Бонни вскакивает, хватает пластиковую упаковку, пытается вытащить оттуда коробку с пеплом, дергает за кольцо, надрывается, извивается, тянет изо всех сил, грязно ругается, ломает ноготь, еще более грязно ругается, посылает ко всем чертям крематорщика, выбравшего такой тугой пакет, проклинает адвоката, имевшего наглость выслать счет, не выразив соболезнований, зажимает пакет между коленями, снова тянет, дергает за кольцо, орет, задыхается, надсадно вскрикивает при каждом движении и наконец резким толчком, едва не вывихнув плечо, высвобождает коробку и мчится в ванную.

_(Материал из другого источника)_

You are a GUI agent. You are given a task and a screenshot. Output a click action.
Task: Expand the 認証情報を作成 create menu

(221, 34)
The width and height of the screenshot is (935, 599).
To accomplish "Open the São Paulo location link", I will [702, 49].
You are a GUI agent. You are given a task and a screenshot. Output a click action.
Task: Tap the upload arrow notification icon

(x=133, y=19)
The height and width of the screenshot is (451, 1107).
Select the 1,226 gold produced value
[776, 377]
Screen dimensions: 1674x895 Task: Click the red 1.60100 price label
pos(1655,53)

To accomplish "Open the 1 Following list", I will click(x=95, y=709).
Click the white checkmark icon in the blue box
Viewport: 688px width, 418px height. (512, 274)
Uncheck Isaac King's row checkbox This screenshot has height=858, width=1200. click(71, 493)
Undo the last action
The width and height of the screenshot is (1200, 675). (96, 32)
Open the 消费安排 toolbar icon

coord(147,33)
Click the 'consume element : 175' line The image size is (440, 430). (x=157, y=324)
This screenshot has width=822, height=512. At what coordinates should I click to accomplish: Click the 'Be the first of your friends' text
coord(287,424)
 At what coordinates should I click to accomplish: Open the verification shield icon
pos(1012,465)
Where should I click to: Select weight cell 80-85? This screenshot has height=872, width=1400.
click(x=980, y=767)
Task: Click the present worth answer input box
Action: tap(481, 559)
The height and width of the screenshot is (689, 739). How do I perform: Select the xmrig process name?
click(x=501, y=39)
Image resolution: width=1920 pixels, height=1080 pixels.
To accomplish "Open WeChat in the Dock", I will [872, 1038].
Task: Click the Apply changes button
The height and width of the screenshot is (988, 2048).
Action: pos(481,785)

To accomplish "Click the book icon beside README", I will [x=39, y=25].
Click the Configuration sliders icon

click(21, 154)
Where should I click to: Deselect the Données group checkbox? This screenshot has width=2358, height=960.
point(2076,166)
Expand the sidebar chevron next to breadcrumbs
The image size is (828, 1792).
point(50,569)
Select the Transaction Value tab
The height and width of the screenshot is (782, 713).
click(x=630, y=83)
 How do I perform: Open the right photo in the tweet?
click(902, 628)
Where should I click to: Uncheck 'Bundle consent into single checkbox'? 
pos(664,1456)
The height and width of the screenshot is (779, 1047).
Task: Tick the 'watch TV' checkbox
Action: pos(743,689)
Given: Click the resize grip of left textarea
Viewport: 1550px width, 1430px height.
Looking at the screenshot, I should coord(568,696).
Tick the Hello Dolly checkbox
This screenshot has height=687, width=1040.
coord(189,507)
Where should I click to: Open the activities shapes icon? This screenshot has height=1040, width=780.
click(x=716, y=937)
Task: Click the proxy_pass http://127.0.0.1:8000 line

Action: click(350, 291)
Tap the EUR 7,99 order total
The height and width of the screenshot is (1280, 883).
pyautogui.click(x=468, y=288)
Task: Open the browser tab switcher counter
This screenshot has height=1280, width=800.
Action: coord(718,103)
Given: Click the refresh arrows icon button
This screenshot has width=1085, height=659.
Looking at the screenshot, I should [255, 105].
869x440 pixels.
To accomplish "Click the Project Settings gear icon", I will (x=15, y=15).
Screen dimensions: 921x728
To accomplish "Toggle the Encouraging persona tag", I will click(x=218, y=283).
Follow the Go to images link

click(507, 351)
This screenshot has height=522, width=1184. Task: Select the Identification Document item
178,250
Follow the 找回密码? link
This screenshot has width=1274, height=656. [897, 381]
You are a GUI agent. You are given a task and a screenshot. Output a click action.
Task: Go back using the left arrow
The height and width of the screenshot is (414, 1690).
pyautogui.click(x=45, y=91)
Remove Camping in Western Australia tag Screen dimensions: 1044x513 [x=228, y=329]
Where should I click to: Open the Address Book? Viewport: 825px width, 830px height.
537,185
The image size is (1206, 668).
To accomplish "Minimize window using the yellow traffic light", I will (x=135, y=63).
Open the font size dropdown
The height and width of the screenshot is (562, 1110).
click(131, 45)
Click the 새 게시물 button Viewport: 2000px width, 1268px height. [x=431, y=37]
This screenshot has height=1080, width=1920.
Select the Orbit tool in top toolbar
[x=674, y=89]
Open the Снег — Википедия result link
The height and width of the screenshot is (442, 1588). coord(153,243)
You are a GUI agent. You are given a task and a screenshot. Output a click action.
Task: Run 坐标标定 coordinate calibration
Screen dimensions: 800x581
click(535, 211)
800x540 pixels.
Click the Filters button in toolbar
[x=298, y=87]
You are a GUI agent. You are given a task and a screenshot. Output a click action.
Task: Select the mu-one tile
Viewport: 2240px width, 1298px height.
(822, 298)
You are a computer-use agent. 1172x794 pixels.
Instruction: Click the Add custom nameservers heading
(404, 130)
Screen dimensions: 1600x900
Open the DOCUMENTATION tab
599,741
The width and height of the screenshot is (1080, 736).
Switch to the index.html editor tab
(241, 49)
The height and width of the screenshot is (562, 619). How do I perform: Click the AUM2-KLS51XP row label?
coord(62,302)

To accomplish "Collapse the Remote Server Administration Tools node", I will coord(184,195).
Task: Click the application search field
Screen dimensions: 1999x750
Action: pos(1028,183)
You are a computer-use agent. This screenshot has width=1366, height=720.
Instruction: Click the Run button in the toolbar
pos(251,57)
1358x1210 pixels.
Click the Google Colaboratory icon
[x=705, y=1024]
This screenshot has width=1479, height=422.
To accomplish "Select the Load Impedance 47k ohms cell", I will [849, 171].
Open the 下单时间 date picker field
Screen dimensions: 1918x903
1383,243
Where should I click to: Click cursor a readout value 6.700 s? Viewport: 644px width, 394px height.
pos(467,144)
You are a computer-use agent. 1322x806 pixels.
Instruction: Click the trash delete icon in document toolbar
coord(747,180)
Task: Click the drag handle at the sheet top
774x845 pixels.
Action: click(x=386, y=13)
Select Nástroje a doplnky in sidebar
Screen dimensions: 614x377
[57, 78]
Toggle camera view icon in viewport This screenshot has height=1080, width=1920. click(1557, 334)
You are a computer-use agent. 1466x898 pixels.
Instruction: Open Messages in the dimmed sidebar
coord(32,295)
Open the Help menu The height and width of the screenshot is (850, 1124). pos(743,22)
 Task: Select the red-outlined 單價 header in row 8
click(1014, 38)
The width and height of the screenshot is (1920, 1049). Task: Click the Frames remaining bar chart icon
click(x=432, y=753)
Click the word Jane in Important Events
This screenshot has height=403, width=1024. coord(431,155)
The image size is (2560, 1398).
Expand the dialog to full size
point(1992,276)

Напуганная, я следую за ней.
Что она станет делать с прахом покойного мужа? Высыплет в прозрачную баночку, чтобы ежедневно созерцать во время чистки зубов? Подмешает в кремы и дважды в день будет втирать в кожу, чтобы они постепенно проникали в самое сердце?
Как это романтично!
А может быть, Бонни водрузит урну на бортик ванны и будет разговаривать с душой покойного, погружаясь в ароматную пену? Наконец-то любимый супруг станет ей достойным и надежным другом, которому можно без утайки поверять самые сокровенные мысли.
Однако ни одна их моих догадок не подтверждается.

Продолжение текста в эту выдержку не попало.